The undersized winger is an exceptional playmaker, he makes sneaky good passes to players others would not think to try. He uses deception and fakes to make time and space to find open players or open ice. His shot is good and still under development as he expands his offensive arsenal.
Skating and lack of size are the two main obstacles he will need to overcome to play in the NHL. Farrell can spend time in the gym in the NCAA adding the strength he will need to play at the pro level. Farrell will need more development time in Harvard and then some AHL time before he could be NHL ready, but he has the skill and vision to produce as a top-six winger.
- Jan Mysak, LW – Hamilton Bulldogs (OHL)
Drafted: 2020 round two, 48th overall by Montreal Canadiens
Mysak joined Hamilton halfway through the season in his draft year. He immediately had an impact scoring over a point per game. With the OHL in lockdown, he played in 22 AHL games with Laval and struggled with only two goals.
He has also produced well at the WJC with five points in two tournaments. As a 19-year-old he will be in his third WJC for the Czech Republic and will be a leader on the team playing a big role. This year he is back in the OHL with Hamilton and is an elite player in the league and an Assistant Captain on the Bulldogs.
Mysak has good size, plays a physical game, and is strong on the forecheck. Mysak’s best offensive weapon is his shot, and he has leadership and work ethic that should offer him plenty of opportunities to make the NHL in time. Mysak will return to the AHL next year and will need to show that his offense can translate to the pro level.
- Jayden Struble, D – Northeastern University (NCAA)
Drafted: 2019 round two, 46th overall by Montreal Canadiens
The Canadiens own two defensemen on the Huskies, Harris and Struble. Both are likely to turn pro after the current season and join Laval in the AHL. With Guhle, Harris and Struble all potentially joining the Rocket next year, minutes may be hard to come by. For Struble, his main competition for minutes maybe with Guhle as both offer similar skills.

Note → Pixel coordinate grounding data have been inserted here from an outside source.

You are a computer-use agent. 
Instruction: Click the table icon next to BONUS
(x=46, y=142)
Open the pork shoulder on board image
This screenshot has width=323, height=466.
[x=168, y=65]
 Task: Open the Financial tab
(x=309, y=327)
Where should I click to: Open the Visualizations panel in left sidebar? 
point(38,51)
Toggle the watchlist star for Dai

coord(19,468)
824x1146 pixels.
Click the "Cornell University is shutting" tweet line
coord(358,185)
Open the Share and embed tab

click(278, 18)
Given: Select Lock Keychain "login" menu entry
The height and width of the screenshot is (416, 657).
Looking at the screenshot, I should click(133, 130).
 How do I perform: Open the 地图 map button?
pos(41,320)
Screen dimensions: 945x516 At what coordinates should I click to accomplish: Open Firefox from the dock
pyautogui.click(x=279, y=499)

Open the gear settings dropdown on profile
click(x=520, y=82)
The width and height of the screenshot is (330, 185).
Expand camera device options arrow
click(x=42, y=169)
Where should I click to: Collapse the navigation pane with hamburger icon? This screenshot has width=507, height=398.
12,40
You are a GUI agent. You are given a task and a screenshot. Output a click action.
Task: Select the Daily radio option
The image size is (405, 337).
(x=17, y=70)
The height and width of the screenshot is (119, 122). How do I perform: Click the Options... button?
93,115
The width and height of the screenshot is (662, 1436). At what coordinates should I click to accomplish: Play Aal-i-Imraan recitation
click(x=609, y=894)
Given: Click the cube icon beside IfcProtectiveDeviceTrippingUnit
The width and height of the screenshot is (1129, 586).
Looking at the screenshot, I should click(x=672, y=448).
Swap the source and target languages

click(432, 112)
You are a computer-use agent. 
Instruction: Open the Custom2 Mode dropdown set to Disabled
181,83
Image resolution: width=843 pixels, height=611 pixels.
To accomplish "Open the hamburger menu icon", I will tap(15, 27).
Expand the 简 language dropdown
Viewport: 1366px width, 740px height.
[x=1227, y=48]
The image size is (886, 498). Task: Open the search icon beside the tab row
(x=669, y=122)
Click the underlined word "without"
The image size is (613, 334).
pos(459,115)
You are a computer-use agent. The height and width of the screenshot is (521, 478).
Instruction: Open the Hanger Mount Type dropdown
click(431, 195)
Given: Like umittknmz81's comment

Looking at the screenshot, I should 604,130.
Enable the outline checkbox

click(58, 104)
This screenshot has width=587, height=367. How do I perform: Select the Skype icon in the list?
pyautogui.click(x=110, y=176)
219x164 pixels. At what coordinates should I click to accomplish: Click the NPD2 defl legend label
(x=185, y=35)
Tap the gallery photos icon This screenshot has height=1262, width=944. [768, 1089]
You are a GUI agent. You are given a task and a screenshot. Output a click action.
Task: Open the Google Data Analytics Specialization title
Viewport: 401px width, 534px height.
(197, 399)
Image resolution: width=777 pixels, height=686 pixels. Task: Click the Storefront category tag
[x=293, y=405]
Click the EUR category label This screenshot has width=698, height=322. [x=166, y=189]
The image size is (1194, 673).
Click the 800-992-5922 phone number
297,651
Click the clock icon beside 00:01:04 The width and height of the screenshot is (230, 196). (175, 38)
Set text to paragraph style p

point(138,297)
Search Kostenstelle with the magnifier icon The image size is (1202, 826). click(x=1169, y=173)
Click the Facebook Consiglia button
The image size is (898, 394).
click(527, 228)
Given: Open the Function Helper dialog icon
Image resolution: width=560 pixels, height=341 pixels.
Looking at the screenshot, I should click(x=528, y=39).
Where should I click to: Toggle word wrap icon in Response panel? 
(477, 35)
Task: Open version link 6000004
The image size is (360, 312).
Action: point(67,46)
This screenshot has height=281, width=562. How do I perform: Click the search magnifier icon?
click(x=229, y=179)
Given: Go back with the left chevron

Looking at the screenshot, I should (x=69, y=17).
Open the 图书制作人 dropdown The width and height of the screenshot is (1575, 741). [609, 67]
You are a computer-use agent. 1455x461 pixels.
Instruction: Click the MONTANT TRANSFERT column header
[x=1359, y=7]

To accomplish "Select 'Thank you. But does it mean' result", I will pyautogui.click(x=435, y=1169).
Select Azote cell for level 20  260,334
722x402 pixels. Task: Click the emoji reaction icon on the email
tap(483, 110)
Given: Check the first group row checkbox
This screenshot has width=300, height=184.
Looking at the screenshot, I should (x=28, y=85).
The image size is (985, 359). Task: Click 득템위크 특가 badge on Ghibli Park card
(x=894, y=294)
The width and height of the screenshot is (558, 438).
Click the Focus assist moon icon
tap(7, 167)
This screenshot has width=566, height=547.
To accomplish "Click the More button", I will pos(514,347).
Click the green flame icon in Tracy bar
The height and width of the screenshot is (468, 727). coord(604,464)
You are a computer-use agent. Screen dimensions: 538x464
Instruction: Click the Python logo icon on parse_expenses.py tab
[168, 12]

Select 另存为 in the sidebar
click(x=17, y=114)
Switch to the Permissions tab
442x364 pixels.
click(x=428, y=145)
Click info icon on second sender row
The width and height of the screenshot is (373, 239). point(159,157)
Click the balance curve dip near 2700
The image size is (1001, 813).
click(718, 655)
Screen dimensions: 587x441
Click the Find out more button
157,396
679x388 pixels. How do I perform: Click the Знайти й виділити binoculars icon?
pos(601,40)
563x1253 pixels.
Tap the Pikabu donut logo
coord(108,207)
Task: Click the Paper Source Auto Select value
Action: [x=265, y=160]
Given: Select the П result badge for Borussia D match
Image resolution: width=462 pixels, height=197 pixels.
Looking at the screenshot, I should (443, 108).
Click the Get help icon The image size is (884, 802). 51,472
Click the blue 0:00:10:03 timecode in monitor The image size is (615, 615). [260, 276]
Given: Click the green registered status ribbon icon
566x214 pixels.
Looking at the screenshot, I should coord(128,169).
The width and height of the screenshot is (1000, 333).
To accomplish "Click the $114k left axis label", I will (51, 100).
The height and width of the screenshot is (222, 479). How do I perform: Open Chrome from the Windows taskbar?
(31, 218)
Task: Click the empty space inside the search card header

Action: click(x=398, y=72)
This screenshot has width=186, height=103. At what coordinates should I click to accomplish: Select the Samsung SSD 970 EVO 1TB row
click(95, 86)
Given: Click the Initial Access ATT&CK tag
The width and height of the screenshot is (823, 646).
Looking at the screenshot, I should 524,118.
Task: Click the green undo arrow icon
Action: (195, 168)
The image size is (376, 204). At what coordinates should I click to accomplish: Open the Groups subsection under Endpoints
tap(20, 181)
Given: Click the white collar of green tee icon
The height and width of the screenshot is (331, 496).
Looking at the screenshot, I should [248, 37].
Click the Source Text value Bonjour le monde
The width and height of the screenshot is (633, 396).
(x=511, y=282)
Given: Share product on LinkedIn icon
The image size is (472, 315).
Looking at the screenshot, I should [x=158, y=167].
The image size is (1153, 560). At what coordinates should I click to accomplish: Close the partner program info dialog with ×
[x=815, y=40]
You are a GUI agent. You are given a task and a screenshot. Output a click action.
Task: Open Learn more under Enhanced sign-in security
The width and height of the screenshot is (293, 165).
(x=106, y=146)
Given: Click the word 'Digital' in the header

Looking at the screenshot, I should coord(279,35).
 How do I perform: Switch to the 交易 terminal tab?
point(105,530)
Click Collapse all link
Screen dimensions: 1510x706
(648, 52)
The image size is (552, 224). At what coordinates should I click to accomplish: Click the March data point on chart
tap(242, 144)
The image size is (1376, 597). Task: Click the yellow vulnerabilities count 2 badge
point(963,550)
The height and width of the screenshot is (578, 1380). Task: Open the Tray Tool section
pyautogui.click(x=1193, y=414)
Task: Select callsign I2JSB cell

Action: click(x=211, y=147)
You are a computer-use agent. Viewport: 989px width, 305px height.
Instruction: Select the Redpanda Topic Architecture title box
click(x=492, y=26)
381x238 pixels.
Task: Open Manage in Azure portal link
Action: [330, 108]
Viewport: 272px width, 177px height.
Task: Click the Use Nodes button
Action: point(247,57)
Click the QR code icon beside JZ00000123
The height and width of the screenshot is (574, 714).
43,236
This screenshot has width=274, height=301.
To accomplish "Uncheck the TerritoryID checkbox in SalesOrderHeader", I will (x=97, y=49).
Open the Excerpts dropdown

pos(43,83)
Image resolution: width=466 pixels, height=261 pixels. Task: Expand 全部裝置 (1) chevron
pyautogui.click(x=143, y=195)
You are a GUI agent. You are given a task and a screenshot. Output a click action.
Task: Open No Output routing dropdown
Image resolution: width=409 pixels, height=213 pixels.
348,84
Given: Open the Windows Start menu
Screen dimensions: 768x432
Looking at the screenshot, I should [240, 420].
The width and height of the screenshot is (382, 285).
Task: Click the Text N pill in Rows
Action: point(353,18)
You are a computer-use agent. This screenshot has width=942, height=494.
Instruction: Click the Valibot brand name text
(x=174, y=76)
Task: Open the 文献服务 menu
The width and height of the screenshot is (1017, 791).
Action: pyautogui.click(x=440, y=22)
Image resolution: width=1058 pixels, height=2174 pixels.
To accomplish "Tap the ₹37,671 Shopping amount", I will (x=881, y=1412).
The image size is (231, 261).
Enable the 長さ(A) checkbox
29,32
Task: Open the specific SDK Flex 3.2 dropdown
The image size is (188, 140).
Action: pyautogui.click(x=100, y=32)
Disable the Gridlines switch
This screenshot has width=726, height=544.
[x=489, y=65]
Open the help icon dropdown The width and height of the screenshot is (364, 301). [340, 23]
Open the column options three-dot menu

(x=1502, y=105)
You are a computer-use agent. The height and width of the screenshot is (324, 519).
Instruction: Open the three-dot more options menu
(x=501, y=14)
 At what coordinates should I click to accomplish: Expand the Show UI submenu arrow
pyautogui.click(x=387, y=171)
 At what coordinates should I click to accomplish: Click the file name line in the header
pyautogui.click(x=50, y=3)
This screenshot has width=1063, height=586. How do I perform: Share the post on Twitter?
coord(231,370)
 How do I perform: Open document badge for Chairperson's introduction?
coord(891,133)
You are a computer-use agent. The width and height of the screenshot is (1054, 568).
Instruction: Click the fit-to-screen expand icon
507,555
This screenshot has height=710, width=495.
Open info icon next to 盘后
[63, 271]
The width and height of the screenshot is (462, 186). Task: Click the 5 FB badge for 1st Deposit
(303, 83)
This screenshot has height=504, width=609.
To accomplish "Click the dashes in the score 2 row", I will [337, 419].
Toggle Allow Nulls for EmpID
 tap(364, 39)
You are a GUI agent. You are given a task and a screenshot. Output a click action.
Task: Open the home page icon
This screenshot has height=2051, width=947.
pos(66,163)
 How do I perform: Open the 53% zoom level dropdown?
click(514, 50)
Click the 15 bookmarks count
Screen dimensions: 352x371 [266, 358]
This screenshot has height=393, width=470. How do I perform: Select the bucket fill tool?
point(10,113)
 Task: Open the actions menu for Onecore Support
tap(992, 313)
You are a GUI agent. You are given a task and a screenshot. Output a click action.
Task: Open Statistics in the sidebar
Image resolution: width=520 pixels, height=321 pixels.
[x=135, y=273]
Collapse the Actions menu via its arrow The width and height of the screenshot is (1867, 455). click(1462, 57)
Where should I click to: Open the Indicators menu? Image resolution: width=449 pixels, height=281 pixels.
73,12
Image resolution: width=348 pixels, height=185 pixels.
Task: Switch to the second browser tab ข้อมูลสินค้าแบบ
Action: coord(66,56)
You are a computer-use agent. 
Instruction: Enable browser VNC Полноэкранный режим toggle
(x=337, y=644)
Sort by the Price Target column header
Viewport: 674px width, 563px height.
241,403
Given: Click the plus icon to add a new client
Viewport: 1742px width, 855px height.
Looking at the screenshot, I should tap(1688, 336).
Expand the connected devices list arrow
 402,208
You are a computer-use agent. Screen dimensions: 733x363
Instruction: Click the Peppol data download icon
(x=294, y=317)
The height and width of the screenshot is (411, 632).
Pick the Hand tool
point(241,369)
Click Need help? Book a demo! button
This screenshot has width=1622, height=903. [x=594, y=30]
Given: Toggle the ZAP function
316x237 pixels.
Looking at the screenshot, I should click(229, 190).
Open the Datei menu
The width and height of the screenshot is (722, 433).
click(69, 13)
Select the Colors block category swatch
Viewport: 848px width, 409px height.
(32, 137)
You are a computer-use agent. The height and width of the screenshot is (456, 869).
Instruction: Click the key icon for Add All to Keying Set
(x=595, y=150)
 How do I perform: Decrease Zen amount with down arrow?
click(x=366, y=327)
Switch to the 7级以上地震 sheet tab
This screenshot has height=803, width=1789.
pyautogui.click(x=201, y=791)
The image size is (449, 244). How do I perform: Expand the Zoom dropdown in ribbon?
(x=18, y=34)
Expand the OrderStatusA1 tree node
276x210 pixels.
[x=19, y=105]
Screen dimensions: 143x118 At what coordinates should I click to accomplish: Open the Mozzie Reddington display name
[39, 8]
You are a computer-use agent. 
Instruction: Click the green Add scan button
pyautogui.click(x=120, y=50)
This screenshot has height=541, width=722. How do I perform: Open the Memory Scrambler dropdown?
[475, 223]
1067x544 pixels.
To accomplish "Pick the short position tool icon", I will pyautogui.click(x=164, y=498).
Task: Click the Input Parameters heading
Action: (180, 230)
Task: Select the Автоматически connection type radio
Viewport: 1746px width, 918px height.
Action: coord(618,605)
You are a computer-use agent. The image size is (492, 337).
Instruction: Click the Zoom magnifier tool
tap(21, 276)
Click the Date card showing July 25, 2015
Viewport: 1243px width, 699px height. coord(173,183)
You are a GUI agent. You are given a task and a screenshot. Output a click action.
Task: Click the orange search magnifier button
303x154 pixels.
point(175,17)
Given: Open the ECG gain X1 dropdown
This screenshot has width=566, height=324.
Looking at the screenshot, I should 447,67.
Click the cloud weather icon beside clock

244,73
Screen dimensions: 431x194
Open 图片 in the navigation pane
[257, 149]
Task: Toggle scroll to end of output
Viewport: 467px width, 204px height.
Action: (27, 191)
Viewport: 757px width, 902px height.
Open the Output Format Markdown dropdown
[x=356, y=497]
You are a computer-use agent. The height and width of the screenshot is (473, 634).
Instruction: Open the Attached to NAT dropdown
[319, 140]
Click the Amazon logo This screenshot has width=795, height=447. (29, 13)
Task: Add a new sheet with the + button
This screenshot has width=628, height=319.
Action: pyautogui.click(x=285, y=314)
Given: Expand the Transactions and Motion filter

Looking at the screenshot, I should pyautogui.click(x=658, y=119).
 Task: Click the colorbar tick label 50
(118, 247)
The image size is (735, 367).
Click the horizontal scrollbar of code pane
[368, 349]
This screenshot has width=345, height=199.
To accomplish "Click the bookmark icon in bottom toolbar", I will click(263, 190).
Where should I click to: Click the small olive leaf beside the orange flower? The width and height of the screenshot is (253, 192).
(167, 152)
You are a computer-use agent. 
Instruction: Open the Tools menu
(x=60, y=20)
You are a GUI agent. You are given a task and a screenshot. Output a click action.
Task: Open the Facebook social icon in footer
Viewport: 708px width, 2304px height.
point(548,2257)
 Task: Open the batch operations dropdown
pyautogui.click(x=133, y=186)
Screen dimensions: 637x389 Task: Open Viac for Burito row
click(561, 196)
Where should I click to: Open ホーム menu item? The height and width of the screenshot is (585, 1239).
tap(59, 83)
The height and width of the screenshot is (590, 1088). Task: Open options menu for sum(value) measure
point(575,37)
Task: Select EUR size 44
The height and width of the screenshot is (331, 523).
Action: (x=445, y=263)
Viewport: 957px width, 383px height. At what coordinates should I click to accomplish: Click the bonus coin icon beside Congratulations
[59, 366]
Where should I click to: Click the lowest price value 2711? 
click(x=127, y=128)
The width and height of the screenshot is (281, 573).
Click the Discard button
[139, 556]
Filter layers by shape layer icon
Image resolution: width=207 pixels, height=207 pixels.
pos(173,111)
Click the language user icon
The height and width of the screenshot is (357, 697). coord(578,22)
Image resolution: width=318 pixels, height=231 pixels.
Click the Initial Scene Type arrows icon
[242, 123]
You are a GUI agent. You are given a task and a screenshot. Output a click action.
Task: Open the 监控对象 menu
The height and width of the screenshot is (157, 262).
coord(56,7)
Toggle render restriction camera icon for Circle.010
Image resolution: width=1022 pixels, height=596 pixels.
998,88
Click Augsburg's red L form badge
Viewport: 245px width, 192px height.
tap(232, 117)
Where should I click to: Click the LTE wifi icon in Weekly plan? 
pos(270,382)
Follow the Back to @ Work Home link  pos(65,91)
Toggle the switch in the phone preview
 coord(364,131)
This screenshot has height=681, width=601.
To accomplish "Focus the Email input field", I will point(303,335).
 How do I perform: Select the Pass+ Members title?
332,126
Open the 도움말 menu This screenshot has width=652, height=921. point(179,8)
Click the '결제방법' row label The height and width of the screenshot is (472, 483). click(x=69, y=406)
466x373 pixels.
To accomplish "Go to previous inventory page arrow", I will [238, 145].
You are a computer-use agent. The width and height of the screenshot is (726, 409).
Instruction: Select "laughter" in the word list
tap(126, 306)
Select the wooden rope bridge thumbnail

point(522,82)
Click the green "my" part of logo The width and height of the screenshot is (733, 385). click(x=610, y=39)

At 6-0 and 194 Struble has average size at best for an NHL defenseman, but he plays a mean and gritty physical game. Struble plays a two-way game, he has some offensive upside, but the primary focus of his game is to hit the other team’s players into submission. As a junior, his offensive production is taking a hit and it would be nice to see that aspect of his game show some development and improvement at the NCAA level, rather than regression.
- Josh Brook, D – Laval Rocket (AHL)
Drafted: 2017 round two, 56th overall by Montreal Canadiens
The 2017 second-round pick has shown steady development since his draft year. His production in the WHL reached well over a point per game with 16 goals and 75 points in 59 games with the Moose Jaw Warriors and he represented Canada at the WJC in 2019 as well.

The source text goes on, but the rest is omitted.